Our Tampa data center contractor was replacing the broken management switch msw-d2-sdtpa in sdtpa rack D2. Our management network is completely unrelated to our production network, and doesn't carry any important, production traffic. However, the management switch is mounted directly under the production network access switch (asw-d2-sdtpa). During the replacement, at 14:12 UTC, the power cable of asw-d2-sdtpa was accidentally knocked loose as it was very close to the switch and cables being replaced. The technician didn't notice it because switch LEDs are on the other side.


Impact

As a result, the entire rack, consisting of about 40 MediaWiki application servers, lost network connectivity. Our monitoring tool, Nagios, complained about all servers in the rack, and due to all kinds of second order effects, many other services were (briefly) disrupted or overloaded, leading to many other Nagios downtime reports. Several Ops and Engineering members were looking at the downtime, but had difficulty pinpointing exactly what was going down, until Mark noticed that all application servers being reported down were located in the same rack D2 (when he checked in Racktables), and that asw-d2-sdtpa was reported down by Observium (e-mail to root@ and the web interface).
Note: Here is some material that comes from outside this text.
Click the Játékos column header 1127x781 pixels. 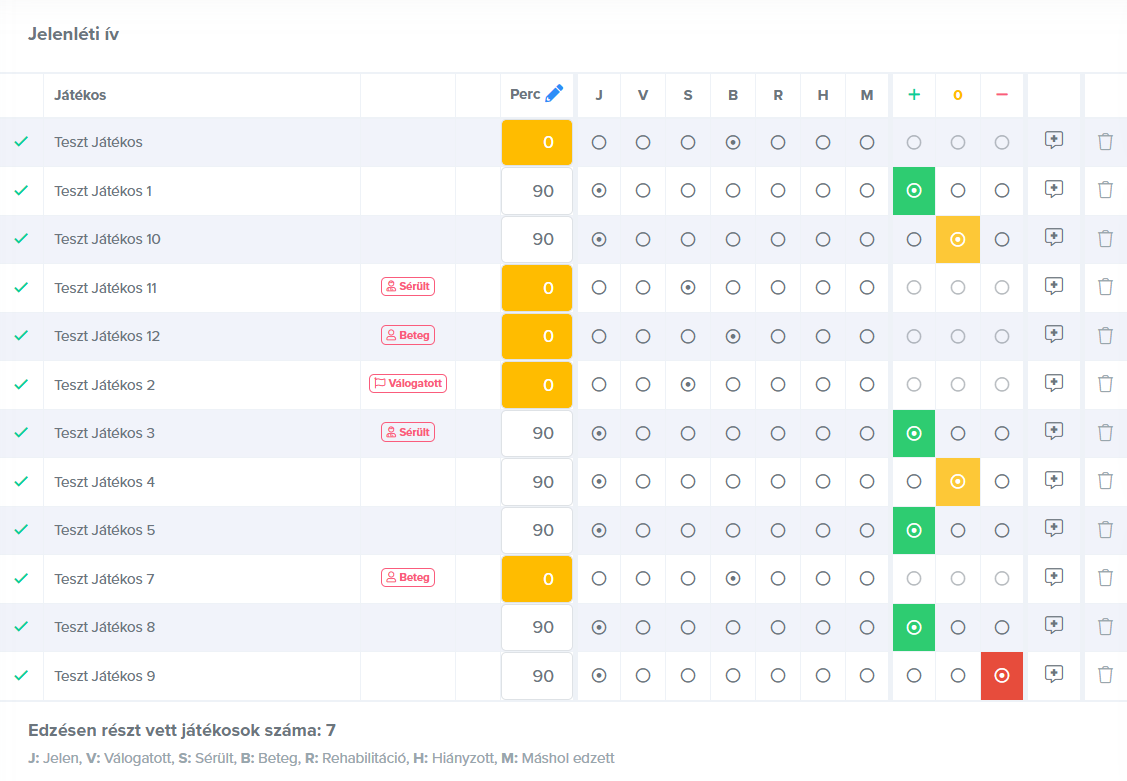(80, 95)
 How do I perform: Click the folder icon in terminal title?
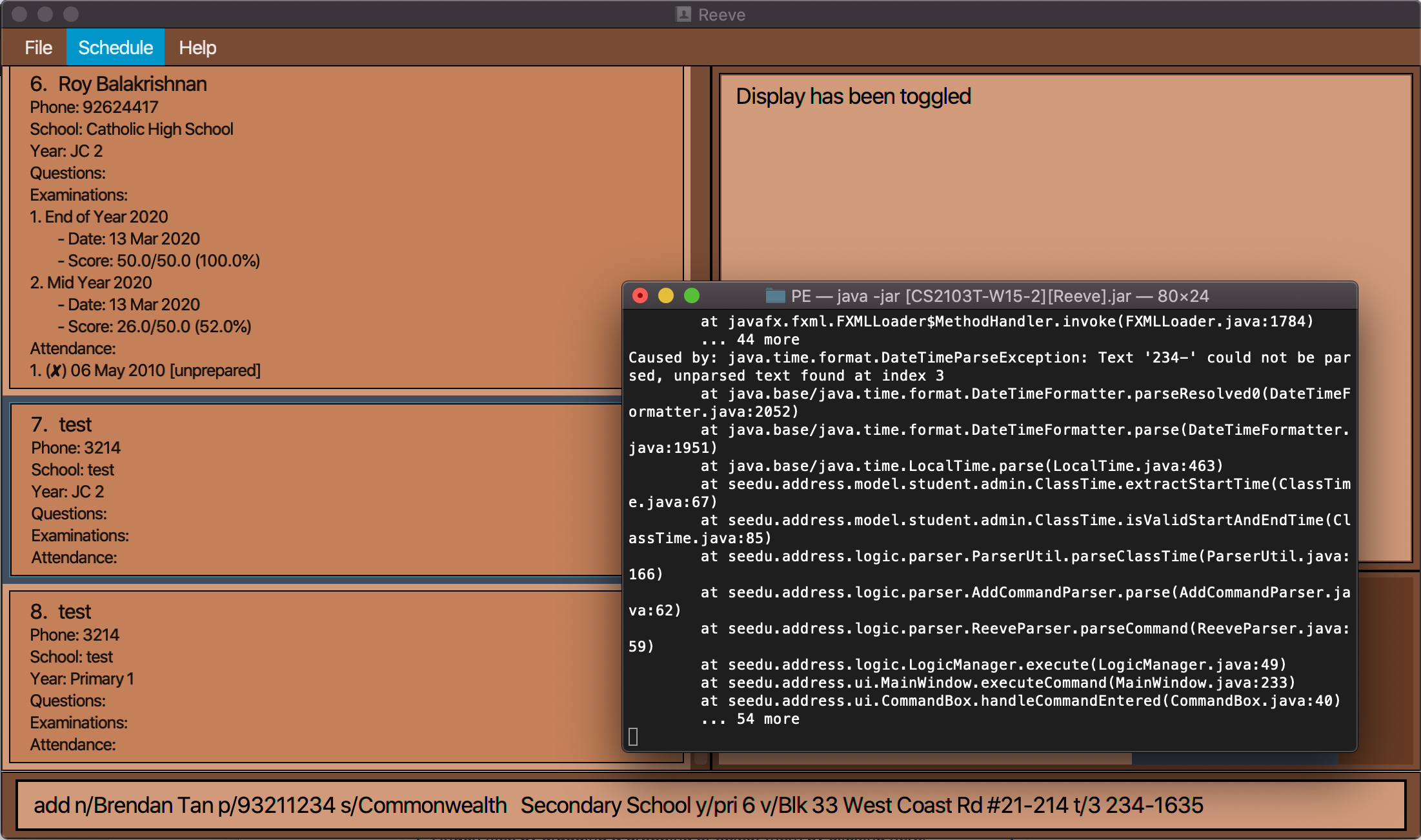pos(774,296)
A quick check revealed that indeed this switch had gone down. Mark got confirmation from the technician on IRC it was related to his work. As soon as the technician restored power, all network connectivity and services were restored within a minute at 14:30 UTC.

The main problem with a rack of application servers going down, besides the significant reduction in capacity, is the loss of memcached caching - meaning that MediaWiki on the remaining servers will be parsing/regenerating many pages and objects, resulting in a much higher load at reduced capacity for a while. memcached redundancy/resiliency is definitely something that could need improvement for this reason.

Mitigation

In our newer racks and data centers, we also have better redundancy of the network, including redundant power and uplinks for access switches, so this doesn't happen so easily. If we do not intend to move Tampa any time soon, we should look at retrofitting our older racks with that setup as well.